Building a Statistics Calculator (Step 10-21)

Freecodecamp.com Tutorial

**This is not meant to be a tutorial or a guide on how to complete the tutorial. This is just my thought process and notes as I go through the steps myself.**

For the next segment, I start by creating a new function that I will use to find the mean of the series of user input numbers. It takes our array variable as the parameter. To find the mean (as I’m sure most people know) you need to add all of the numbers of the series and then divide the total by how many numbers there were. So if you had 10 numbers you would add them together and divide the total by 10.

To do this, I can use the array method .reduce(). This is a method that uses a callback function in order to condense an array into one value. However, .reduce() takes two parameters; the first is the accumulator and the second represents the current element of the array.

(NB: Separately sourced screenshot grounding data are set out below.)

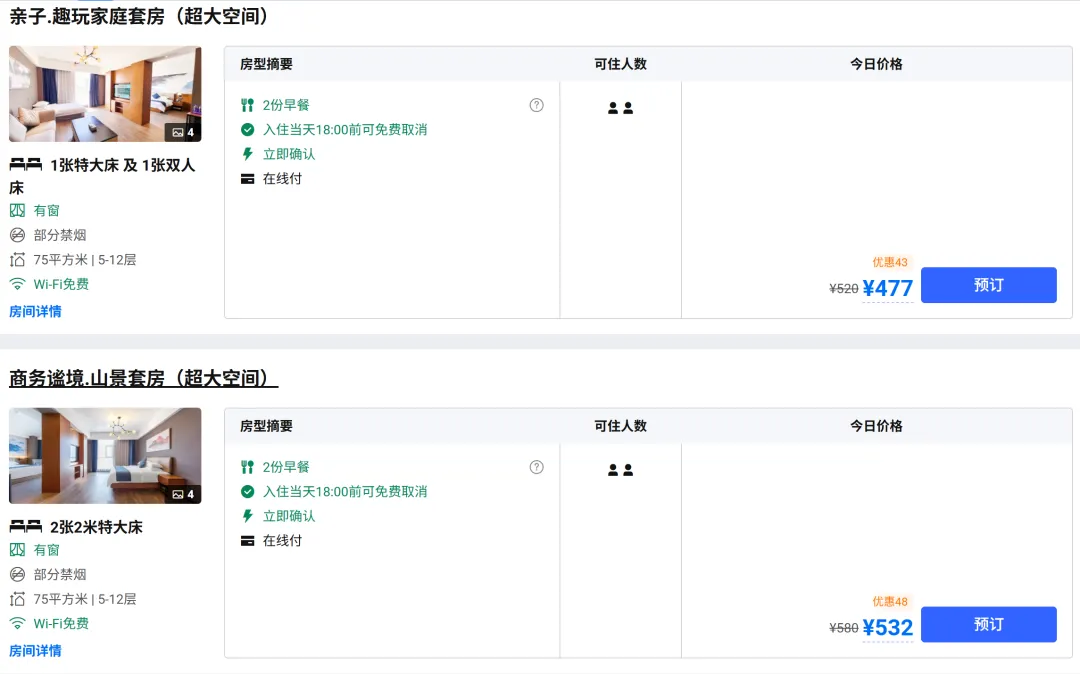Click the window icon beside 有窗, second room
1080x674 pixels.
coord(17,550)
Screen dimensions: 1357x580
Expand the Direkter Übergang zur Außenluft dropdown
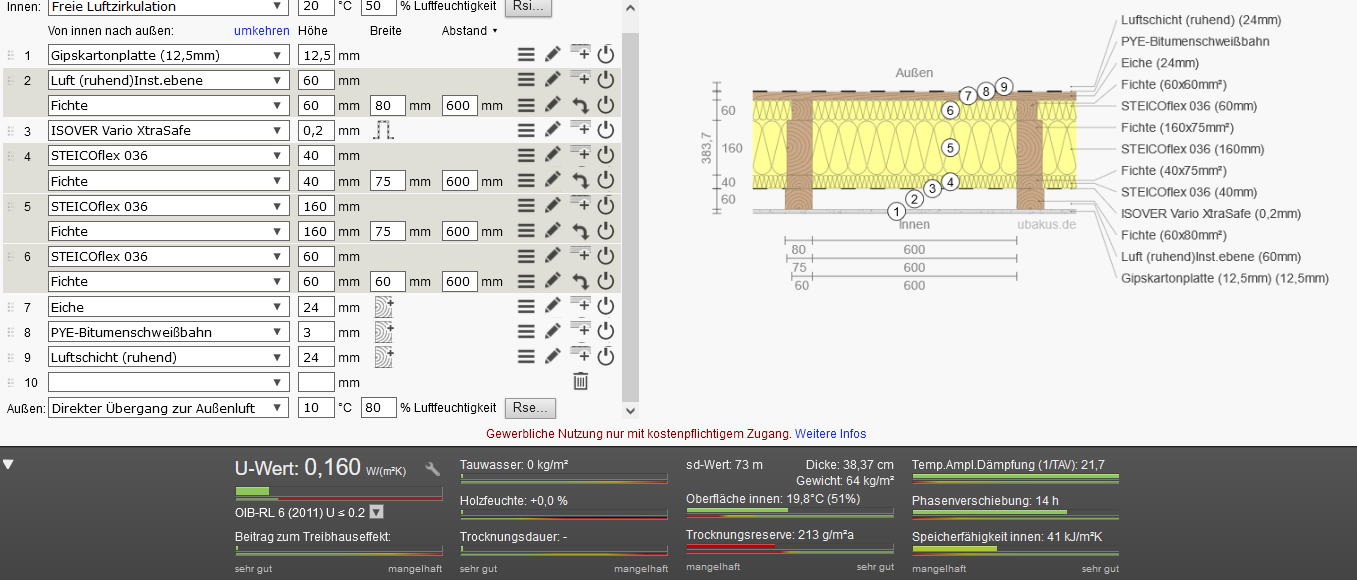(167, 408)
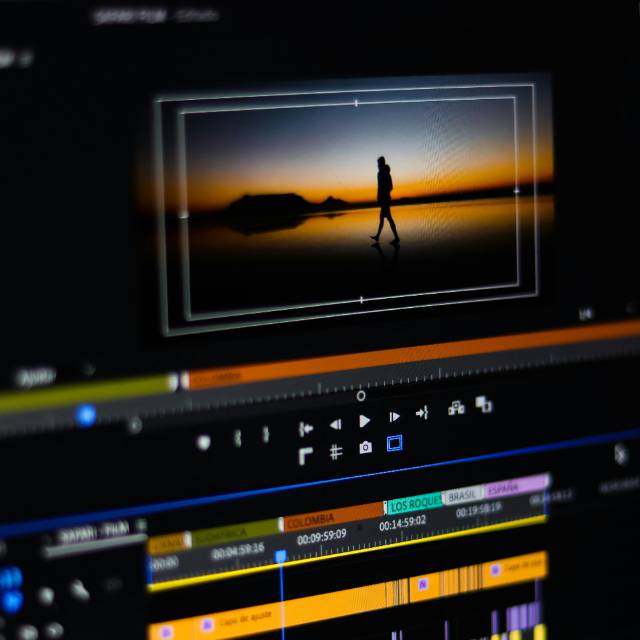Toggle the upper blue button left of timeline

coord(10,578)
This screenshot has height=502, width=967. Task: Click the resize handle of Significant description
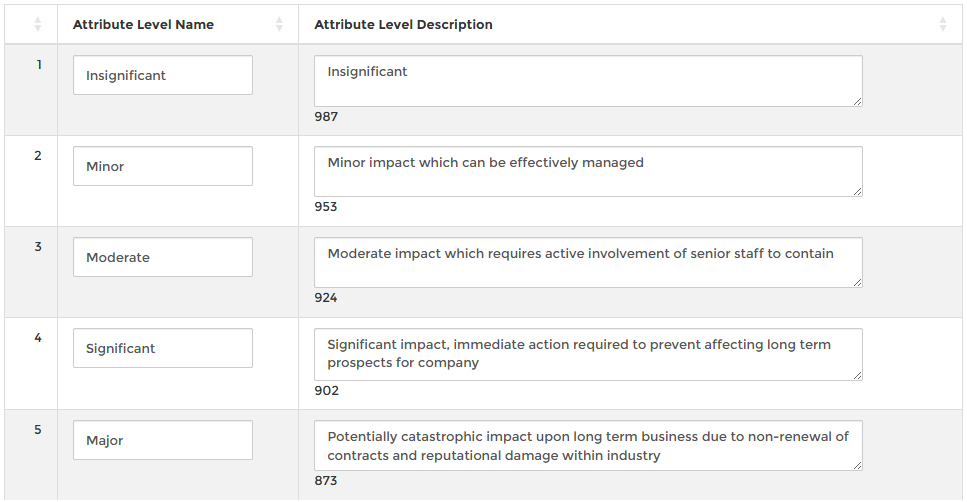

The value that is returned from this callback becomes the value of the accumulator. This means that when I evaluate the expression (addition in this example), the result will update the accumulator variable to its value. It is important to set the accumulator‘s initial value as the second parameter of the .reduce() method, otherwise it will default to the first element of the array which can cause unexpected results.

After that, I just need to divide the sum by the length of the array (array.length) and then return the value.

const getMean = (array) => {
  const sum = array.reduce((acc, el) => acc + el, 0);
  const mean = sum / array.length;
  return mean;
}

HOWEVER, I am able to clean this code up because of the ability to implicitly return values with an arrow function. This way the entire function can be written on one line instead of multiple lines with assigned variables.

All I need to do is remove the two variable declarations and add / array.length to the end of the reduce statement. Because of implicit return, the curly braces are no longer needed.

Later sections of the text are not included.